Eighteen hours after surgery, patient had a temperature spike of 106°F with heart
rate of 180 beats/minute and respiratory rate of 26 breaths/minute. Intravenous paracetamol
15 mg/kg administered twice over 6-hours period, nimesulide 75 mg, cold intravenous
fluids and frequent tepid sponging reduced fever but failed to restore normothermia.
Urine, CSF and sputum examinations were negative for infective aetiology. Intramuscular
chlorpromazine 25 mg was added and other anti-fever measures were continued. Following
this, temperature normalised, about 20 hours after manifestation [Figure 1]. Rest of the hospital stay was uneventful.
Figure 1: Temperature trend over the 1st 48 h of surgery
Post-neurosurgical hyperpyrexia is not uncommon and could be due to both infective
and non-infective causes. Blood transfusion, vascular injury, intracranial haemorrhage,
operative site infection, meningitis, drugs or extensive tissue damage are common
causes for new-onset post-neurosurgical fever.[4] Severe hyperpyrexia (106°F) as observed in this patient is generally not seen. Most
fever of non-infectious aetiology subsides on its own or is unresponsive to conventional
anti-pyretics. However, fever in patients with seizure need to be aggressively managed
to prevent adverse outcomes.

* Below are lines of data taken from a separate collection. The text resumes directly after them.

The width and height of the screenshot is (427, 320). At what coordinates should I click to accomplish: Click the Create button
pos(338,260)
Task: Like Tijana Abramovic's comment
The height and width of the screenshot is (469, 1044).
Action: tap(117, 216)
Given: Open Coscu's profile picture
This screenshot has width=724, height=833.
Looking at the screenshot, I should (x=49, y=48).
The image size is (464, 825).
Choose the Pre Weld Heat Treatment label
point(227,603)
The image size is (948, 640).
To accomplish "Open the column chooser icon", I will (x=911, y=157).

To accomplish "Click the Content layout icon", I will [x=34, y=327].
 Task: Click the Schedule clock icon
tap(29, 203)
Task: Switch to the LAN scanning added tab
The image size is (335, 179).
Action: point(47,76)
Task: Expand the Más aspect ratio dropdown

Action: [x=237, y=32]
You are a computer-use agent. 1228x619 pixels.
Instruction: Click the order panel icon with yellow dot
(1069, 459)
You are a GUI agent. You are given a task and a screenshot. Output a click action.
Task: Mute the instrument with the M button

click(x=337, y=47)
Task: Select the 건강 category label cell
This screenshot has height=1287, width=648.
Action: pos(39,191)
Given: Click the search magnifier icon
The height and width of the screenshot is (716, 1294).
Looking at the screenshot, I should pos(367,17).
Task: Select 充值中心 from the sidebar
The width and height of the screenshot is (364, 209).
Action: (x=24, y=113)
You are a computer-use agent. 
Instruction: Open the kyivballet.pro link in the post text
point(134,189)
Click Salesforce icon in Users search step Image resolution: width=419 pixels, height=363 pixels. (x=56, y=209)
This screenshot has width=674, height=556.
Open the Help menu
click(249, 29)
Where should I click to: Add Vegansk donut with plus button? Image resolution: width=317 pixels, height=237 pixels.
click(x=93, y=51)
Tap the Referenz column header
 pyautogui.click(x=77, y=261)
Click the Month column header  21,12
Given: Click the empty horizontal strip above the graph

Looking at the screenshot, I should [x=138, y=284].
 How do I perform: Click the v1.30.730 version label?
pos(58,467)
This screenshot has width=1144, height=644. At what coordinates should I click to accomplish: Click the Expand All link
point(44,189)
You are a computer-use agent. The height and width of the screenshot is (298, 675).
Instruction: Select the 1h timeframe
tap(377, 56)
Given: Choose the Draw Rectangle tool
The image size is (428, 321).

Kossoff et al.,[4] reported fever in 82% of hemidecortication surgeries of which only 5.8% were infective
in origin. Rest they claim were due to aseptic meningitis. Conventional anti-pyretics
act by inhibiting cyclooxygenase enzyme and reduce prostaglandin E2 levels within hypothalamus. Despite draining the CSF, hyperpyrexia occurred in our
patient necessitating exploration of alternative therapies. When traditional management
failed, chlorpromazine achieved fever control. Chlorpromazine produces antipyretic
action because of its ability to render patient thermolabile and its effect on thermoregulation.[5]
To conclude, defective thermoregulation occurs after hemispherotomy. Conventional
anti-pyretics may be ineffective in controlling fever. Chlorpromazine may have contributed
to reduced severity and duration of hyperthermia along with other measures and can
be considered early in such scenarios.